Flexible solid-state supercapacitors (FSSCs) have garnered significant attention due to their advantages, including lightness, adaptability, enhanced safety, and extensive operational potential windows. These features make them highly suitable as energy storage devices for the next generation of portable and flexible electronics. The recent surge in the development and remarkable breakthroughs in novel wearable electronics have further propelled research into FSSCs.
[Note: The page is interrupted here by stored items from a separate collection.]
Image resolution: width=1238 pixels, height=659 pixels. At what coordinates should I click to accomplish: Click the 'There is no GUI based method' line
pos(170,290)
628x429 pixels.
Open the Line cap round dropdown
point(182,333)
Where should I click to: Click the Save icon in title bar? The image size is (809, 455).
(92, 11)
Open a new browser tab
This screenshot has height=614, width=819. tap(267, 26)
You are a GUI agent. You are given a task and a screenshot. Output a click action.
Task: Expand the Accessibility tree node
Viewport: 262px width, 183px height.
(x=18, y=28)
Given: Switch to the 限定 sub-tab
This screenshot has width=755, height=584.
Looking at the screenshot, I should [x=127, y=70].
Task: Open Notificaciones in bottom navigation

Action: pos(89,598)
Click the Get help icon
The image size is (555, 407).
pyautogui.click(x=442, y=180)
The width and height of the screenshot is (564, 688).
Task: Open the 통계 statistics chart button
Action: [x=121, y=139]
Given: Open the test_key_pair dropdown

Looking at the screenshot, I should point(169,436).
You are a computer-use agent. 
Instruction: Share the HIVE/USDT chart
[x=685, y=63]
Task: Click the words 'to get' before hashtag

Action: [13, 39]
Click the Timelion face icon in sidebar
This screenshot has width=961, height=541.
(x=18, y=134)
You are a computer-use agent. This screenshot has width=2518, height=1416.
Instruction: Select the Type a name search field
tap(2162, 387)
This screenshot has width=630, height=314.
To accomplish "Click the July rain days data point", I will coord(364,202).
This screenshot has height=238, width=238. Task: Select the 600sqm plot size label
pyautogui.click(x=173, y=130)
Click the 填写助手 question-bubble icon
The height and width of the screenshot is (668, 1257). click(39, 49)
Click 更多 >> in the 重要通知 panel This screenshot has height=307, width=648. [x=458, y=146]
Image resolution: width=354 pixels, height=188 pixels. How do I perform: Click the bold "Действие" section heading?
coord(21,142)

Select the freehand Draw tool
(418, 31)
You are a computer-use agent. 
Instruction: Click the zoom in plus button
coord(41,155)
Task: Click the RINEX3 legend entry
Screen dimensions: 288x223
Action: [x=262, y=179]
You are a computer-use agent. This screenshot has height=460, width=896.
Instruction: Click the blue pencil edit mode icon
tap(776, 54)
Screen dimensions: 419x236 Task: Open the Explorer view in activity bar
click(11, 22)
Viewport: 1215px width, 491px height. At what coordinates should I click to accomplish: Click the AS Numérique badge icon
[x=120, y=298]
Nevertheless, several pressing issues need to be addressed in this field, including synthesizing flexible electrode materials with superior electrochemical energy storage capabilities, enhancing the physicochemical properties of solid gel polymer electrolytes, particularly in extreme environments, and ensuring effective contact between electrodes and gel electrolytes. This paper presents an overview of the latest advancements in FSSCs, focusing on electrode materials and electrolytes. Additionally, it delves into the current challenges and future prospects of FSSCs.

查看原文本刊更多论文

柔性固态超级电容器的最新进展：电极、电解质和实际应用。

柔性固态超级电容器（FSSC）具有重量轻、适应性强、安全性高和操作潜力大等优点，因而备受关注。这些特点使它们非常适合作为下一代便携式柔性电子产品的储能设备。最近，新型可穿戴电子设备的发展突飞猛进，并取得了显著突破，这进一步推动了对 FSSC 的研究。尽管如此，该领域仍有几个亟待解决的问题，包括合成具有卓越电化学储能能力的柔性电极材料、增强固体凝胶聚合物电解质的物理化学特性（尤其是在极端环境下）以及确保电极与凝胶电解质之间的有效接触。本文概述了 FSSC 的最新进展，重点关注电极材料和电解质。此外，本文还深入探讨了 FSSC 当前面临的挑战和未来前景。

本文章由计算机程序翻译，如有差异，请以英文原文为准。

求助全文

约1分钟内获得全文求助全文

来源期刊

Chemphyschem 化学-物理：原子、分子和化学物理

CiteScore

4.60

自引率

3.40%

发文量

425

审稿时长

1.1 months

期刊介绍： ChemPhysChem is one of the leading chemistry/physics interdisciplinary journals (ISI Impact Factor 2018: 3.077) for physical chemistry and chemical physics. It is published on behalf of Chemistry Europe, an association of 16 European chemical societies. ChemPhysChem is an international source for important primary and critical secondary information across the whole field of physical chemistry and chemical physics. It integrates this wide and flourishing field ranging from Solid State and Soft-Matter Research, Electro- and Photochemistry, Femtochemistry and Nanotechnology, Complex Systems, Single-Molecule Research, Clusters and Colloids, Catalysis and Surface Science, Biophysics and Physical Biochemistry, Atmospheric and Environmental Chemistry, and many more topics. ChemPhysChem is peer-reviewed.